Spitex kantonalisieren? In Solothurn (k)ein Thema

52 Spitex-Organisationen gibt es im Aargau, 30 im Kanton Solothurn. Und das soll so bleiben, antwortet die Solothurner Regierung auf einen Vorstoss aus dem Parlament. Handlungsbedarf sieht sie trotzdem: bei den Gemeinden.

Spitex-Mitarbeiterinnen misst einer älteren Dame auf dem Sofa sitzend den Blutdruck.

Bildlegende: Die Spitex hat immer mehr zu tun. In den Kantonen Bern, Uri, Nidwalden und Appenzell Innerrhoden ist sie kantonalisiert. Keystone

Die Dienste der Spitex sind gefragt. Auch weil es immer mehr ältere Menschen gibt. Weil sie grundsätzlich zu Hause gepflegt werden sollen und nicht im Spital. Weil pflegende Angehörige häufiger Entlastung suchen.

Kann es da effizient sein, wenn es alleine im Kanton Solothurn 30 verschiedene Spitex-Organisationen gibt? Die Frage wird von einem Vorstoss aufgeworfen, den mehrere Parteien im Parlament zusammen eingereicht haben. Die Parteien wollen wissen: «Kann sich der Regierungsrat eine Kantonalisierung der Spitex vorstellen»?
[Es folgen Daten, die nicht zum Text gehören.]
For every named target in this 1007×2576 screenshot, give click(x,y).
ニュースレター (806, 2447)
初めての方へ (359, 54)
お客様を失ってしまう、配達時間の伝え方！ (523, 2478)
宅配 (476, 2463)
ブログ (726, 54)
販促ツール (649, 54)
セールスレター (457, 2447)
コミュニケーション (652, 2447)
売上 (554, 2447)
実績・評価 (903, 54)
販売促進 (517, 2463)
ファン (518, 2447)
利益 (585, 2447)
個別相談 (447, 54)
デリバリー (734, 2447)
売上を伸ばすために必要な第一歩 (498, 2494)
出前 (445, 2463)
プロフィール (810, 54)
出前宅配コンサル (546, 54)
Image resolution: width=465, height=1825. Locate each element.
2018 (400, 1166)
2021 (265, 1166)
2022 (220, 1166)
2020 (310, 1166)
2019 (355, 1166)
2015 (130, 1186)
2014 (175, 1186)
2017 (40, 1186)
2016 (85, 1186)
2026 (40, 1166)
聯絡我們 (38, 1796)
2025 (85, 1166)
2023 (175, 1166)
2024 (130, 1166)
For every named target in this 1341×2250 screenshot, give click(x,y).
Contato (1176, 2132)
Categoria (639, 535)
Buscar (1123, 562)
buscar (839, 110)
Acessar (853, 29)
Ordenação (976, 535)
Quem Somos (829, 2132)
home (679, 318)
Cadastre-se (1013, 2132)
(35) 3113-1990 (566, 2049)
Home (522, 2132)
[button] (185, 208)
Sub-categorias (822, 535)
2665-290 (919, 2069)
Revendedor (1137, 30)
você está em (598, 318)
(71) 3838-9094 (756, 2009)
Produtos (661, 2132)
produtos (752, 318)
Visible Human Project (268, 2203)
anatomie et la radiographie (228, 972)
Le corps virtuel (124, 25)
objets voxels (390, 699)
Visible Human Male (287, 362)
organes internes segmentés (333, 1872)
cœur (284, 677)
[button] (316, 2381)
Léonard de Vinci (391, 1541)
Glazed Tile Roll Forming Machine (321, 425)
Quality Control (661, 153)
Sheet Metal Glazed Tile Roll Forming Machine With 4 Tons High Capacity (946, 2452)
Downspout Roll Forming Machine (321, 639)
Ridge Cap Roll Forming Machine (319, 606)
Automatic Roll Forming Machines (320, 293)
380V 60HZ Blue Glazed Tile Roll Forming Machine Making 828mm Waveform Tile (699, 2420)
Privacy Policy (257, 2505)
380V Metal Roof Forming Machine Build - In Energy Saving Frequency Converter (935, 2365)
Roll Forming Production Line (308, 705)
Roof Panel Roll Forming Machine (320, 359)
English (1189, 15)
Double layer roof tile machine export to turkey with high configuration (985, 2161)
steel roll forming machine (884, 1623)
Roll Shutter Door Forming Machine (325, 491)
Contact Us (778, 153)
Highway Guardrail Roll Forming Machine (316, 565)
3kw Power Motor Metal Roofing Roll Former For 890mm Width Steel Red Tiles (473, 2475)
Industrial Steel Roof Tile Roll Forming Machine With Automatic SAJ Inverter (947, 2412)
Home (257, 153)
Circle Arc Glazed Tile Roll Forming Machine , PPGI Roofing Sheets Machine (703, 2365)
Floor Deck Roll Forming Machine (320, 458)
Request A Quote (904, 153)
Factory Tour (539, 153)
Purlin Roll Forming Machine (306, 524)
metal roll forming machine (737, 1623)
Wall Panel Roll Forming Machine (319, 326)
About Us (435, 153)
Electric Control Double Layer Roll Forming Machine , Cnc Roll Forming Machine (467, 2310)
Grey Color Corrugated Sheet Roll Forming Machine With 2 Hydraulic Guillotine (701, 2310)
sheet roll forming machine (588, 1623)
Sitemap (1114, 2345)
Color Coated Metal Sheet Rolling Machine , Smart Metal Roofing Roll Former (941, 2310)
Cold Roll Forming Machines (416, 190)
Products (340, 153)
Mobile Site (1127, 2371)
Gemeinden können es besser ...

Vorstellen kann sich die Regierung das schon. Allerdings hält sie in ihrer Antwort fest: «Eine Kantonalisierung ist nicht nötig.» Die Regierung ist der Meinung, die Gemeinden könnten besser beurteilen, welche Bedürfnisse ihre Bevölkerung hat. «Das heutige System mit Leistungsvereinbarungen zwischen Einwohnergemeinden und Spitex-Organisationen erachten wir als wertvoll, da es flexible Lösungen ermöglicht.»

Vorstellen kann sich die Solothurner Regierung eine kantonale Spitex nur, wenn der Verband der Einwohnergemeinden einen Antrag stellen würde, und wenn eine einzige Spitex nicht mehr kosten würde als die vielen Organisationen heute. Die Solothurner Regierung weist darauf hin, dass der Nachbarkanton Bern seine Spitex zwar kantonalisiert habe, Kosten hätten damit aber nicht eingespart werden können.

...brauchen aber Hilfe

Die 30 Spitex-Organisationen im Kanton Solothurn sollen also bleiben. Handlungsbedarf sieht die Regierung aber trotzdem. Die Regierung stellt wegen den Unterschieden zwischen den Spitex-Organisationen «Unsicherheiten» bei den Einwohnergemeinden fest.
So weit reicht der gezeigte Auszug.